With its high walls, road blocks, surveillance cameras and rumored 10 to 15 underground floors, the new US embassy is a concrete expression of support for the small, stricken Balkan republic of Macedonia from Washington's geopolitical strategists. It is also a sign of hope for its citizens.

In the global competition for oil and gas from the Caspian Sea, both Americans and Europeans are focusing on transport routes that are not jeopardized by Russian control or bottlenecks at the Bosporus. Oil coming from Bulgaria's Black Sea coast is expected to begin flowing toward the Mediterranean through a pipeline in Macedonia soon.

The big US embassy will "presumably become the intelligence center for the entire region, a complement to the military base they have at Camp Bondsteel over in Kosovo," says Ljubomir Frckoski. Sitting at Café Roma in Skopje, Frckoski, a skilled politician who looks every bit the cosmopolitan world traveler, explains what will change as soon as he becomes Macedonia's next president -- in other words, after the elections next Sunday.

According to Frckoski, it is time to bring Macedonia out of its isolation. "We are stationary, while everything around us is moving," he says. "Bulgaria and Romania are in the EU, and Albania is a member of NATO." Macedonia, he explains, needs to resolve its dispute with Greece. And who else but Frckoski is capable of putting Europe's poor cousin on the right path? "I am in a sense the father," says Frckoski. "I wrote the first constitution and was involved in the treaty following the conflict with the Albanians in 2001."

In Tetovo, a snow-covered Albanian stronghold, there is another candidate, but this one is patiently playing the right hand of his master. Agron Buxhaku of the ethnic Albanian DUI party knows that he is merely an accessory in the presidential election. The man at his side, Ali Ahmeti, is in fact the one who holds sway over the Albanian camp. Placed on a US blacklist of extremists in early 2001, Ahmeti became the co-architect of the Ohrid Framework Agreement in the same year. The agreement brought an end to bloody fighting between Slavic and Albanian Macedonians.

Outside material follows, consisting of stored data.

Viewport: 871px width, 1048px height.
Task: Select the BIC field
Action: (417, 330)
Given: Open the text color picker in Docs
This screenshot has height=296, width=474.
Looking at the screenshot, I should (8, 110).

As long as the rights of the Albanians, who represent a quarter of the population, are respected, there will be no problems, says Ahmeti, with an impenetrable look in his eyes. If not, however, it would be sufficient, he says, to bring "representatives of all Albanian camps together" and convince them to stage a boycott -- which would cripple the country.

In the days leading up to the presidential election, all parties agree that the dispute with Greece must be resolved. There are two strategies on the table: intransigence and the willingness to compromise. Gjorgje Ivanov, the most promising candidate from the current government's party, favors the hard-line approach. The opposition, on the other hand, includes proponents of a conciliatory policy toward Athens. They are sifting through ideas on what to name their country in the future. The potential names include Upper Macedonia, Northern Macedonia, New Macedonia and the Republic of Macedonia (Skopje).

Anyone seeking advice ahead of what could be a decisive move can consult the oracle of Skopje. Kiro Gligorov, 91, still sits bolt upright in his chair when he receives visitors. Being a former partisan and friend of the late Yugoslav ruler Josip Broz Tito as well as the last important survivor of the days of the Yugoslav politburo. The first president of the independent Republic of Macedonia, Gligorov has lived through two world wars and five different forms of government on this small piece of Balkan real estate.

He extracted Macedonia from the Yugoslav federation without a shot being fired, before becoming the victim of an attempted assassination in 1995. A deep scar several centimeters long serves a painful reminder of a shrapnel wound he received above his right eye. His fellow Macedonians, says Gligorov, must understand that "Macedonia is all we have."

What about the name dispute with the Greeks? "I would seek a compromise," says Gligorov.